Last October’s historic flood landed a hard blow to South Carolina cotton farmers, one they are not over yet.
USDA pegs South Carolina planted cotton acreage at 190,000 acres, down from 235,000 acres last year. “With the kind of season we had last year with the floods, we lost a lot of growers. Prices are not good, so our acreage is down,” said Clemson University Cotton Specialist Mike Jones at the Pee Dee Research and Education Center 2016 Field Day in Florence Sept. 13.
Jones noted that USDA in its August estimate put South Carolina’s average yield at 918 pounds per acre for this year’s cotton crop. “I’m not sure where they are getting that number from or what cotton they’re looking at, but I think it’s more like 700 pounds for a state average; 918 pounds will put us close to our record yield," he said.
Jones said the Pee Dee region had good rain in some areas, but much of the state has been extremely hot and dry, which takes a toll on yields even though cotton comes from a tropical area and is somewhat heat tolerant.
“What you’ll see is the plants have lot of bolls on them, but the way a cotton boll develops, it has three to five locks and within each lock you usually have between eight and 12 seeds per lock and when you have a lot of heat you get poor pollination. So if you look at a lot of these cotton bolls the locks in them are only going to have five to eight seeds.
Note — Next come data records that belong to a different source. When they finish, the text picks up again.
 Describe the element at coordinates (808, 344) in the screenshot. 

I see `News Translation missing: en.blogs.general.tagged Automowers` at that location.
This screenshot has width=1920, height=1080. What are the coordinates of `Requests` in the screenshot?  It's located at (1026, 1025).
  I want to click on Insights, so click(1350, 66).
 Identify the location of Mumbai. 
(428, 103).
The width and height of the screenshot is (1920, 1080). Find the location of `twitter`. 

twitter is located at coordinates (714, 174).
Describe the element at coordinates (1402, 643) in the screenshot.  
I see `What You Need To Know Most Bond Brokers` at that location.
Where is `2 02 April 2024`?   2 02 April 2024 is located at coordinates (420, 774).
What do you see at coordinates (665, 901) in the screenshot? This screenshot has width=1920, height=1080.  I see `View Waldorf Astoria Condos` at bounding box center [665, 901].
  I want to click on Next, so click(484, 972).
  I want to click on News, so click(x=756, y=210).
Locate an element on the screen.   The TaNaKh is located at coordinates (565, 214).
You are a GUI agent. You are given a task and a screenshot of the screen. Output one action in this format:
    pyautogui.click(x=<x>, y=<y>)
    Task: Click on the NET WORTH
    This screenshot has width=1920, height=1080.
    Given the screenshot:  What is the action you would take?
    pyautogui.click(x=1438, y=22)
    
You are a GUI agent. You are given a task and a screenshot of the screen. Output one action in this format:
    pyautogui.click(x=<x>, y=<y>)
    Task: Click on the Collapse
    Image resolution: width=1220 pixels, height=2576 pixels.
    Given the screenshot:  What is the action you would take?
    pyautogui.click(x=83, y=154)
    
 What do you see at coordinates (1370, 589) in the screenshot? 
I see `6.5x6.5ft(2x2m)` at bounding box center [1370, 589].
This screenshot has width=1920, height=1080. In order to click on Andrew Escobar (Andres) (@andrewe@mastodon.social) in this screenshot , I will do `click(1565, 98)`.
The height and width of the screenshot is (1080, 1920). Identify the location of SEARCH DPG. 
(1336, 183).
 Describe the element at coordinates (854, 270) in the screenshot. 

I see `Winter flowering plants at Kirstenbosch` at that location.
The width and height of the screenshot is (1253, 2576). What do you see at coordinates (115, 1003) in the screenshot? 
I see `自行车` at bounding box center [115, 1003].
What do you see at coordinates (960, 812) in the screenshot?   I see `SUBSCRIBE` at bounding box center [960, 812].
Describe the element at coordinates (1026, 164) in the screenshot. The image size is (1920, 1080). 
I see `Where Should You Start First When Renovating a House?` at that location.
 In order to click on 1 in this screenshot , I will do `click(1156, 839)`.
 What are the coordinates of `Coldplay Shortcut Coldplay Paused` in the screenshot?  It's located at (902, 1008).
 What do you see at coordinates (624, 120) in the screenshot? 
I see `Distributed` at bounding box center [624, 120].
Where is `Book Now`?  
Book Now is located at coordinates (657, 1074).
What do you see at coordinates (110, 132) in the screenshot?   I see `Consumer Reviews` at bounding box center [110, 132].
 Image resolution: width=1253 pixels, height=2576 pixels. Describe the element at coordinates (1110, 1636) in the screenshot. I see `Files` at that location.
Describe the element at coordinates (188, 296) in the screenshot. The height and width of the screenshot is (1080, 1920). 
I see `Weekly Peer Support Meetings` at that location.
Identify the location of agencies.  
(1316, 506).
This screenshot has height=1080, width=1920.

When we go to put the pickers in here, you’re going to think you’re picking a lot of cotton, but it’s not going to have a lot of weight to it,” Jones said.
At the field day, Jones highlighted the variety testing program conducted across South Carolina. Clemson conducts both small plot and large plot research at the Pee Dee Center and the Edisto Research and Education Center in Blacksville. The same varieties are planted at both sites under both irrigated and dryland conditions. Both early and late-maturing varieties are planted.
“With funding from the South Carolina Cotton Board, we are able to take these variety trials out across the South Carolina landscape. We have one trial in Dillon County with Daniel Baxley, one in Lee County with Pete Blair and one in St. Matthews County with Kent Wannamaker,” Jones said.
Kari Hugie, research geneticist with USDA’s Agricultural Research Service in Florence, emphasized the importance of increasing the genetic diversity of cotton to both improve agronomic traits and improve fiber quality. She called genetic diversity “the foundation of crop improvement.”
“Modern cultivars represent only a small fraction of the total diversity present in cotton, and low genetic diversity can not only limit progress but it can also lead to crop vulnerability,” she said.
She said USDA’s germplasm cotton collection is a large and a relatively underutilized resource of genetic diversity for t cotton, containing both exotic varieties and landraces. In her research, Hugie is examining selected landraces with the hope of identifying variations for improved fiber quality and other important economic traits.
At the Pee Dee Center, researchers are using tractor-mounted sensors to measure plant growth and development throughout the season under different irrigation treatments with the goal of identifying drought tolerance in some of the unimproved landraces. Hugie said DNA sequencing technology is also used to measure diversity at the DNA level with the ultimate aim of identifying genes of interest.
“Even if we find useful variations in these landraces, it takes a long time to incorporate those into more elite material,” Hugie explained. “We started evaluating breeding populations and have established some crosses between selective landraces and more elite lines in the breeding program.”